** PROBLEM **
With the string "Import" as the filter, copy each matching line from the records.

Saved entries

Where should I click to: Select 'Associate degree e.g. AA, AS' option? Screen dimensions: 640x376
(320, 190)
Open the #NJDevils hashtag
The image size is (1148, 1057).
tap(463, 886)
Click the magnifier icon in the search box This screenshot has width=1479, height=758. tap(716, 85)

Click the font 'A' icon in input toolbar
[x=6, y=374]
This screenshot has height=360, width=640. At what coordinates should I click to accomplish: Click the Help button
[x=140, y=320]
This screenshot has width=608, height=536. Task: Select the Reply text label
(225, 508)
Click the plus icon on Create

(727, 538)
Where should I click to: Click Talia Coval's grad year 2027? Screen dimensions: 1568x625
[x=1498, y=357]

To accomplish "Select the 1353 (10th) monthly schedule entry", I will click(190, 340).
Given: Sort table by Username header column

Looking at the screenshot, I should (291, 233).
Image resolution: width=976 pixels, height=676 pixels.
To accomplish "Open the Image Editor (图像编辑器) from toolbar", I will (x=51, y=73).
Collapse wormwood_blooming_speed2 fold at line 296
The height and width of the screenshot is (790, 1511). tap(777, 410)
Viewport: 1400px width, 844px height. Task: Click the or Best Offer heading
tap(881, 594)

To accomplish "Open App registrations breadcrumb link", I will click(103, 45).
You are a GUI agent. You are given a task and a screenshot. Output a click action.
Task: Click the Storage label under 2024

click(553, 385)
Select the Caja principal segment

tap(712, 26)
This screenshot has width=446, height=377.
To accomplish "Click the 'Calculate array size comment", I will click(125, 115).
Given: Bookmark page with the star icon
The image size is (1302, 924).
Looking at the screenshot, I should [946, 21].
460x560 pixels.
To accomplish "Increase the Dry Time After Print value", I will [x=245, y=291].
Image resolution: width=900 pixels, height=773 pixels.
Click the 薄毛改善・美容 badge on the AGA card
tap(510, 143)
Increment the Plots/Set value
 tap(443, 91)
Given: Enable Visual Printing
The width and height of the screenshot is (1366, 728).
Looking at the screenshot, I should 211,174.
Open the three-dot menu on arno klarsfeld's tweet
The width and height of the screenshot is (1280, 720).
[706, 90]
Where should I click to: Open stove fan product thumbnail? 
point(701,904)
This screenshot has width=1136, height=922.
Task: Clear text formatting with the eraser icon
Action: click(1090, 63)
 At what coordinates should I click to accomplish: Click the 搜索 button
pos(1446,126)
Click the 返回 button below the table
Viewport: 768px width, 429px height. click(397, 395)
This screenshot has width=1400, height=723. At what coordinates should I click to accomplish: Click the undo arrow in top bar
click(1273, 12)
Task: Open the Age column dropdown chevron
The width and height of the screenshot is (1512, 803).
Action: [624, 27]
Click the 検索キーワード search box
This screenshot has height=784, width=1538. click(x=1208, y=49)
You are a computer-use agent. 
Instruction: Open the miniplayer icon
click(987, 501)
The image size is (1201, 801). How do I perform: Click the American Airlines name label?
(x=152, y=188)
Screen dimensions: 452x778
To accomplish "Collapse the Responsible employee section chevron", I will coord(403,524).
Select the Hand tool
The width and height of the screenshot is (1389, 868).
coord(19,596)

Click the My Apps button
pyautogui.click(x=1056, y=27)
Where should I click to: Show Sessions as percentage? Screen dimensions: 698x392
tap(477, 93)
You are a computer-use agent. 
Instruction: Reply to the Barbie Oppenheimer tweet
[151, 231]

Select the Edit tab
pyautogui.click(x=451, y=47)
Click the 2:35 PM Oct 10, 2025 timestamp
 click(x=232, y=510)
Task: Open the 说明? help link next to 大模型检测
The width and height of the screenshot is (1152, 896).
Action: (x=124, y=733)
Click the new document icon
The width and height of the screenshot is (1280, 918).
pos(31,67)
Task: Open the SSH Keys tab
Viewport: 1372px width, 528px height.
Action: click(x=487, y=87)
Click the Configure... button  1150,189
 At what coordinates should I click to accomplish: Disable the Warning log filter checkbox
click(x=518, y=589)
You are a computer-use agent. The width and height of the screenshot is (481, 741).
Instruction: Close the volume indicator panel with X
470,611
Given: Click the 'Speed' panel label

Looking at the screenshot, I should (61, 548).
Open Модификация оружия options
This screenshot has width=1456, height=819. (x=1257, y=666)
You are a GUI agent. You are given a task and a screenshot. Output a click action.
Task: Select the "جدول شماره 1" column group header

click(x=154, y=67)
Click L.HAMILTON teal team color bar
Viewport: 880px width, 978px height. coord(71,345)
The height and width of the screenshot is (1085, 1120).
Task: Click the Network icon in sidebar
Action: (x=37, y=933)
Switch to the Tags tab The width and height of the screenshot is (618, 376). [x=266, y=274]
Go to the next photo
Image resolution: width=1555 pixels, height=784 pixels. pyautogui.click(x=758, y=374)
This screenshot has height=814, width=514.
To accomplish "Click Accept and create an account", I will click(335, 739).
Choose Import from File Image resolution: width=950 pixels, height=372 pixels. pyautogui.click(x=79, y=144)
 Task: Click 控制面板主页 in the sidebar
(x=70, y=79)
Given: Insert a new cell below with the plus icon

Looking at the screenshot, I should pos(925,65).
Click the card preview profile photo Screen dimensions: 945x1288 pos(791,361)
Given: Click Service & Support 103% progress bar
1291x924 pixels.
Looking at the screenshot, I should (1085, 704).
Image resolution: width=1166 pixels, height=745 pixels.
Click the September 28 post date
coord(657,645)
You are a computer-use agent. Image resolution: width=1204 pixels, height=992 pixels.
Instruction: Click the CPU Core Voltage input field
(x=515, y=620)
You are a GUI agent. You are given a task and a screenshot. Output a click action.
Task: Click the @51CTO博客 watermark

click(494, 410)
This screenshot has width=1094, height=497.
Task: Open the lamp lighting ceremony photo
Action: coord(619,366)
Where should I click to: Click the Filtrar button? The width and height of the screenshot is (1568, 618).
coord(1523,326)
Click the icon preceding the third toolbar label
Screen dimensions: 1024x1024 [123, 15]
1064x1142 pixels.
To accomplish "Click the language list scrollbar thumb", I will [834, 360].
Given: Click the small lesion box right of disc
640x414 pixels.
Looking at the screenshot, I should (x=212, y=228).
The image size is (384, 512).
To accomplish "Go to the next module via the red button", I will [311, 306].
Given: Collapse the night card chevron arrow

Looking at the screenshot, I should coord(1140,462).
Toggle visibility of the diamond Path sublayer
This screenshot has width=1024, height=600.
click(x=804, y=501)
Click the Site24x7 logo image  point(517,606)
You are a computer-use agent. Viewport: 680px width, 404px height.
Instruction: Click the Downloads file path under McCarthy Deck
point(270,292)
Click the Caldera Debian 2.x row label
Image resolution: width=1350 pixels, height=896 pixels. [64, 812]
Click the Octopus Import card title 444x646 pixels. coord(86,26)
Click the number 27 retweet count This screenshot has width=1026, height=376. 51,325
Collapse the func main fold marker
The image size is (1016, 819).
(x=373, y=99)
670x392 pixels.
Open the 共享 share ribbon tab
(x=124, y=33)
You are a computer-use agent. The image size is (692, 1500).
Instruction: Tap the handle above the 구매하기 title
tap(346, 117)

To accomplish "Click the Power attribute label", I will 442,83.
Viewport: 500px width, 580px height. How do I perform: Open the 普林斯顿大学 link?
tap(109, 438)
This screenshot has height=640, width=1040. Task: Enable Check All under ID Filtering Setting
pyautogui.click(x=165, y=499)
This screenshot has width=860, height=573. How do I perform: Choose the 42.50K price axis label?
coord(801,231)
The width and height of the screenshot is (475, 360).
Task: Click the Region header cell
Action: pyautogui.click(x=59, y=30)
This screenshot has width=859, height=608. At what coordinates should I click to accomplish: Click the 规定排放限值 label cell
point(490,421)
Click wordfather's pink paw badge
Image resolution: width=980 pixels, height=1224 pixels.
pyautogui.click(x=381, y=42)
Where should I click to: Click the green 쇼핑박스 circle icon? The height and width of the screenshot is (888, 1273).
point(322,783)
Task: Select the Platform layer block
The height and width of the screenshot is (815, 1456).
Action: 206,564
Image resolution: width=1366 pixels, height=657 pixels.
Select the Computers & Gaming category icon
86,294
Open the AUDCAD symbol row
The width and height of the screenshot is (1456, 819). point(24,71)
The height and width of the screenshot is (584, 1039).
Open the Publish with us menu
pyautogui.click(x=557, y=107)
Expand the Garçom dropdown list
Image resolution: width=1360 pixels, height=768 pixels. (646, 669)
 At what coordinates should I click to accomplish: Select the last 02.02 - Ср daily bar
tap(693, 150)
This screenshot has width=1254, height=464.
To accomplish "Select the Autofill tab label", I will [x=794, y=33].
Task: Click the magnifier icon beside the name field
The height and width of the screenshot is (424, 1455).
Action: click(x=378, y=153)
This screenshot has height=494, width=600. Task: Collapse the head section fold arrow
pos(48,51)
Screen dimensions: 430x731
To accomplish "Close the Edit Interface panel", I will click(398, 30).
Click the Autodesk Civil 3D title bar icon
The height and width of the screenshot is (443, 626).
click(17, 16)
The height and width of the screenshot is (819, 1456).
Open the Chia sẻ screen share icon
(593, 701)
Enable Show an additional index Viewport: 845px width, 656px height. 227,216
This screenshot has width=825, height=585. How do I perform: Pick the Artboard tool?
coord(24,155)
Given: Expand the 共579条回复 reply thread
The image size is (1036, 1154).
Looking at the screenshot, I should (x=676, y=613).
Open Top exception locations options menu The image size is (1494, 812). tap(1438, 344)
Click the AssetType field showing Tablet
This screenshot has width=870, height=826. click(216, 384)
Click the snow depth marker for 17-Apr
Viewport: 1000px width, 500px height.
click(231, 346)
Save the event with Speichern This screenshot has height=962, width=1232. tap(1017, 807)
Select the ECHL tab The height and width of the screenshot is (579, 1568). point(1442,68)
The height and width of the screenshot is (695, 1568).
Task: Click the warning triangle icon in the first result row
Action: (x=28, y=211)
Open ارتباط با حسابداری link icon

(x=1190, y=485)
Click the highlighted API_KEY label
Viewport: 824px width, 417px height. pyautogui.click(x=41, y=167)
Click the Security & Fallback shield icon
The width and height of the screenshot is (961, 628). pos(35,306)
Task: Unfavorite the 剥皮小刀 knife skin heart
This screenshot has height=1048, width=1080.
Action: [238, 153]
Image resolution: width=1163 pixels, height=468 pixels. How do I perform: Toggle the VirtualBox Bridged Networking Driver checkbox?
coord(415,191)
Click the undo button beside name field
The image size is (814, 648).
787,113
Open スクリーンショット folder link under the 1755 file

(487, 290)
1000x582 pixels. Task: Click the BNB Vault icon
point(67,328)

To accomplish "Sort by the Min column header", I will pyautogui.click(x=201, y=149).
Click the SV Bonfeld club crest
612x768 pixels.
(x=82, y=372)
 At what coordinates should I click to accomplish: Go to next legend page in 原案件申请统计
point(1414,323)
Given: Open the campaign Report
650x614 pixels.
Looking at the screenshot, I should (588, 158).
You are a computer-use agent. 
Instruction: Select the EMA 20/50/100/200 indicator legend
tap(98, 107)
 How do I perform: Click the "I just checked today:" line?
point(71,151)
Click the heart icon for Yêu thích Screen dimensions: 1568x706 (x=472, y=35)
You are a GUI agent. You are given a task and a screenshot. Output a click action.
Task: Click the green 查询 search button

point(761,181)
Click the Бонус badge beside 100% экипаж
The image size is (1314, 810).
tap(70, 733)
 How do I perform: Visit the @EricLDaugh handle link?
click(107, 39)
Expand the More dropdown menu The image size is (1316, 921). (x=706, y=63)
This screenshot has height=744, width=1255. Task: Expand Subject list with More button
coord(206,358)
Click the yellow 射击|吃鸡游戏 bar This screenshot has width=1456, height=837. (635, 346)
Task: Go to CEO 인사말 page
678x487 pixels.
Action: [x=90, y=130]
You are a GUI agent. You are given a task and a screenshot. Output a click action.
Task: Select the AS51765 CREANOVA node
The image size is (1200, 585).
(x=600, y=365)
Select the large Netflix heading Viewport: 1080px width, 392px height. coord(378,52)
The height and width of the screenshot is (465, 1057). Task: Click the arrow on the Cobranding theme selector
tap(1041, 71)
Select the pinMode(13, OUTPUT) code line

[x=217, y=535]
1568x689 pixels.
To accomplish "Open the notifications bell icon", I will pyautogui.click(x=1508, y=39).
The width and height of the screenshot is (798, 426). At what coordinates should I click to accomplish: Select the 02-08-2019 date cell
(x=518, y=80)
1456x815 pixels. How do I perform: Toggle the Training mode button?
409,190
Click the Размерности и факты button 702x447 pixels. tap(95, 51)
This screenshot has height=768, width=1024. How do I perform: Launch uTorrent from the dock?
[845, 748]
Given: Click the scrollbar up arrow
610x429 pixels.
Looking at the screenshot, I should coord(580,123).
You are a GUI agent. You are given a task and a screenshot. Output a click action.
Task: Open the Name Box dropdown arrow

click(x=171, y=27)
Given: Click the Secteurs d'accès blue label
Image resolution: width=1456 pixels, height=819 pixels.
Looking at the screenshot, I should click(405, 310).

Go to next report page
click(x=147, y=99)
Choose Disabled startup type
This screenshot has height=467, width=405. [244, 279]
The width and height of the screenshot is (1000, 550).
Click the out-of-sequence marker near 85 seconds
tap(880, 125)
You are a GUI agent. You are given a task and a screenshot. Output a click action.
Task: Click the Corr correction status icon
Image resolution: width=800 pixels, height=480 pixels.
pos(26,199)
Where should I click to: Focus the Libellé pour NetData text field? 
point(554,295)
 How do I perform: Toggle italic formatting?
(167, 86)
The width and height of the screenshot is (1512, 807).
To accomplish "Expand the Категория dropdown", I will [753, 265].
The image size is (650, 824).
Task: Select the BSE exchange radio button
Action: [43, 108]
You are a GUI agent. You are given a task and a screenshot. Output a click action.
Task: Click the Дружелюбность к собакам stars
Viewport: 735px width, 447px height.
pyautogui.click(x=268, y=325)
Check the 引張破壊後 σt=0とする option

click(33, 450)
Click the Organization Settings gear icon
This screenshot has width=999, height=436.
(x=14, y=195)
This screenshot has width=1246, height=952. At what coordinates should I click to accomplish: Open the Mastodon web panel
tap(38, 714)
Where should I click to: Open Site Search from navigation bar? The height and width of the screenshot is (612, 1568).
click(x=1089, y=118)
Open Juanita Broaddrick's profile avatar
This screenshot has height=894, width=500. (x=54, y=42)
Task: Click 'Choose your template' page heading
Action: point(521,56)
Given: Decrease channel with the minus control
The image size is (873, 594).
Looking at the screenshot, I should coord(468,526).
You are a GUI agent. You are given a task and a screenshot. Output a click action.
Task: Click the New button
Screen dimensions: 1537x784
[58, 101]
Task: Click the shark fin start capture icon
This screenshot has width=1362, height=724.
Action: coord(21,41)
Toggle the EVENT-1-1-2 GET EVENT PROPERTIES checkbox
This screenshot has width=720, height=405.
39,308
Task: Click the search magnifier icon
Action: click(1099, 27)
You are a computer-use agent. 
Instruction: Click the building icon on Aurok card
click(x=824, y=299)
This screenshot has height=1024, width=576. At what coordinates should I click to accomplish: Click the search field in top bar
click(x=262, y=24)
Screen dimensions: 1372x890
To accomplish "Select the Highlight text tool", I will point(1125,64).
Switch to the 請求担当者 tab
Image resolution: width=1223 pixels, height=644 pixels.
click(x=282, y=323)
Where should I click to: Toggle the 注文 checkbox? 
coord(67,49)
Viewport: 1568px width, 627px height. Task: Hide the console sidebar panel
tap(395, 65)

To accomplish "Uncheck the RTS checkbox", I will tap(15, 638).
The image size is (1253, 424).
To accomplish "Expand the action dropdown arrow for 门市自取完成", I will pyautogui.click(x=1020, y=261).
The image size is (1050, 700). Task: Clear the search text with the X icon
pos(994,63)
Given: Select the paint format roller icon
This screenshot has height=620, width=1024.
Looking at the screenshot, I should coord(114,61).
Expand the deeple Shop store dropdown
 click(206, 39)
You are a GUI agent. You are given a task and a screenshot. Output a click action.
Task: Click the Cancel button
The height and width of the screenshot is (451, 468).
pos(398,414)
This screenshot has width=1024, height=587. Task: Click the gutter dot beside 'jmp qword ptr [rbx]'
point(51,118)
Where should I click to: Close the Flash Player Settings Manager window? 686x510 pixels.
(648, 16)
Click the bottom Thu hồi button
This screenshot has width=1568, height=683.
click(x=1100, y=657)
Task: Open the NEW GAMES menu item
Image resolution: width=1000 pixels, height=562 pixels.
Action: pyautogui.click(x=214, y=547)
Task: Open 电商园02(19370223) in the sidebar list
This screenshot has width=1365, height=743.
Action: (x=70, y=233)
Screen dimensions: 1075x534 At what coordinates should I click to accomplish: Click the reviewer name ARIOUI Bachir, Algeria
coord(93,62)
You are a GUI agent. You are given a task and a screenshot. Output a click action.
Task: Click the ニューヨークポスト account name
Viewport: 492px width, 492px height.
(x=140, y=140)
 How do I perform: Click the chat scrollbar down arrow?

** TASK RESPONSE **
Choose Import from File Image resolution: width=950 pixels, height=372 pixels. pyautogui.click(x=79, y=144)
Click the Octopus Import card title 444x646 pixels. coord(86,26)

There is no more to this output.